I was genuinely excited for the next act – Grinderman. Being quite a big fan of all things Nick Cave and Warren Ellis related – I was also a Grinderman live show virgin ready to pop my cherry on this memorable day. The Australian quartet took to the stage with all the swagger and intensity I had expected and didn’t for one second let up with their brand of heavy, stoner rock blues with Nick Cave stalking stage presence and vocal delivery verging on new age prophet territory particularly with ‘Let’s Get It On’. The almighty Warren Ellis and his kicking spring-in-his-step style of violin just made me wish I could see The Dirty Three sometime soon (please ATP, make it happen for me). A perfect rendition of ‘No Pussy Blues’ had the crowd singing along “but she’ just didn’t want to” – before opening up like a flooded dam and bursting out with resentment and frustration. A definite highlight for me, if not everyone in the Grand Hall.

Due to logistical complications the last act of the night for me was to be Portishead and not Caribou. I have to admit at this stage, I’m not exactly a big Portishead fan. Not through disliking their material, it’s more a case of not being overly familiar with their entire back catalogue (which only consists of three albums) and having never really made an effort to get familiar. I was pleasantly surprised at this penultimate stage to catch them in the rammed Grand Hall, all keenly observing the huge stage in front of us in anticipation of the curators who hand selected us such diverse, entertaining and talented musicians throughout the day.

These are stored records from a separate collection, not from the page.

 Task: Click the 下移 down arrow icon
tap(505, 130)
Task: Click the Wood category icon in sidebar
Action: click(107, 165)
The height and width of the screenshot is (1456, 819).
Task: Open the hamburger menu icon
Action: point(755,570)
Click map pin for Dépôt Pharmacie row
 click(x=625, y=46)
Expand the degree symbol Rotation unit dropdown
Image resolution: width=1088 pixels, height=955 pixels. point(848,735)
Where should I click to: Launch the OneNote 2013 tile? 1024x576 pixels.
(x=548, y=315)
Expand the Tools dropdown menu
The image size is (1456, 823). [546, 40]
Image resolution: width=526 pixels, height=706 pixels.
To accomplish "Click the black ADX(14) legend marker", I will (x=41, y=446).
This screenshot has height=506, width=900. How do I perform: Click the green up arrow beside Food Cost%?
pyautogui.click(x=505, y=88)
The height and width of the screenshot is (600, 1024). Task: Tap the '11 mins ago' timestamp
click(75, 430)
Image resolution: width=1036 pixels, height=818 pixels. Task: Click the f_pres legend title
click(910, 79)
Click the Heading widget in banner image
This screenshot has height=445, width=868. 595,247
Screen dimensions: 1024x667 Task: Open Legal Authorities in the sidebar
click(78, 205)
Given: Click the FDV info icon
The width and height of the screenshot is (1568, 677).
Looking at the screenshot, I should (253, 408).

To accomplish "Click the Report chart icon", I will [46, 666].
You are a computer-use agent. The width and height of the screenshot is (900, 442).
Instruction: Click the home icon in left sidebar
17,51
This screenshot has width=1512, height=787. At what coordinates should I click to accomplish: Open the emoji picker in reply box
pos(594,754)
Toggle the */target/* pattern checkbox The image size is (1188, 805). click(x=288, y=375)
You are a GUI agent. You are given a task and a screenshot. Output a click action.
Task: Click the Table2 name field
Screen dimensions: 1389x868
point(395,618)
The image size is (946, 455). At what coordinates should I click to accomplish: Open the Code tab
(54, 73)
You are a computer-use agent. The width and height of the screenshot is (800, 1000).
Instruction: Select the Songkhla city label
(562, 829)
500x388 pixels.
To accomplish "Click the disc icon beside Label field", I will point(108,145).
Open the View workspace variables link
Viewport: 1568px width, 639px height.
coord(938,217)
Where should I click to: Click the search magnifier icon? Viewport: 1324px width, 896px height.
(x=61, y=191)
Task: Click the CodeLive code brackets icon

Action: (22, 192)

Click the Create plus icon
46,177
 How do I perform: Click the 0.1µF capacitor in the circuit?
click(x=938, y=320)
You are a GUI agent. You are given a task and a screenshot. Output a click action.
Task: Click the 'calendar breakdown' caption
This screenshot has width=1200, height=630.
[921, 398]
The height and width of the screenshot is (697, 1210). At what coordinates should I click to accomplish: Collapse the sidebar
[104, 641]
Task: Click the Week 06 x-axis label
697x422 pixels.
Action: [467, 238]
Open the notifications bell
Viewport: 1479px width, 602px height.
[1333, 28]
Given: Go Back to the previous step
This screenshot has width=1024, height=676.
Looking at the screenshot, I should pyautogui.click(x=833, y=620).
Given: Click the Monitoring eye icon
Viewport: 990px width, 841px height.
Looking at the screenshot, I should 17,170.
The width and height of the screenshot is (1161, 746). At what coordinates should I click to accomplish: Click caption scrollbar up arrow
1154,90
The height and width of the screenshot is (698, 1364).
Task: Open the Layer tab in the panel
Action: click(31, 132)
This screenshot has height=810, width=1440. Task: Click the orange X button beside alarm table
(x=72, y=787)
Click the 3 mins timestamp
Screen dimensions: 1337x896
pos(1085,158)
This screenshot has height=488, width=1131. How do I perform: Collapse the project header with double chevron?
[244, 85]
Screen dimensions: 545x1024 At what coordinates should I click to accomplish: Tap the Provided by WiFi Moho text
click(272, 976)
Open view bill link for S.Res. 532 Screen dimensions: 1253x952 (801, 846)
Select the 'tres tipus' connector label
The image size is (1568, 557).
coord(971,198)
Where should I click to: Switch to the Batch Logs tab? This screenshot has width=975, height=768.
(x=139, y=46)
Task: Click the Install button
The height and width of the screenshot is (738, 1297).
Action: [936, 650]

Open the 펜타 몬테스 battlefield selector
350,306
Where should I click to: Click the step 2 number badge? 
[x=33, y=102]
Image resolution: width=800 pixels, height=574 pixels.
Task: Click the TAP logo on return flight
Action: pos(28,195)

The south-west headlining trio were not going to disappoint, with an array of tracks from across their back catalogue that made me realise perhaps I’m a bit more familiar with them than I’d given myself credit for. Performing to an adoring set of fans in front of beautifully worked visuals that aided to the fragility of Beth Gibbon’s voice, the set was a mesmerizing triumph. From hits off of 1994’s Dummy including the massively popular big beat ‘Glory Box’ and beautifully dark, trip hop ‘Sour Times’, all the way through to their 2008 release ‘Third’, there was a balanced mixture of songs that evening that resulted in a chillingly sultry, haunting crescendo of an evening.

A success for all involved, let’s hope I’ll Be Your Mirror becomes a permanent fixture of ATP’s roster of activities.


  • Zoozuni

    Very fair review. As you suspected you missed out on 'Joan of Arc', it was indeed a highlight. I liked Swans a lot but it got a bit much after a while. Portishead played exactly the same set both days but were marginally better on the Saturday.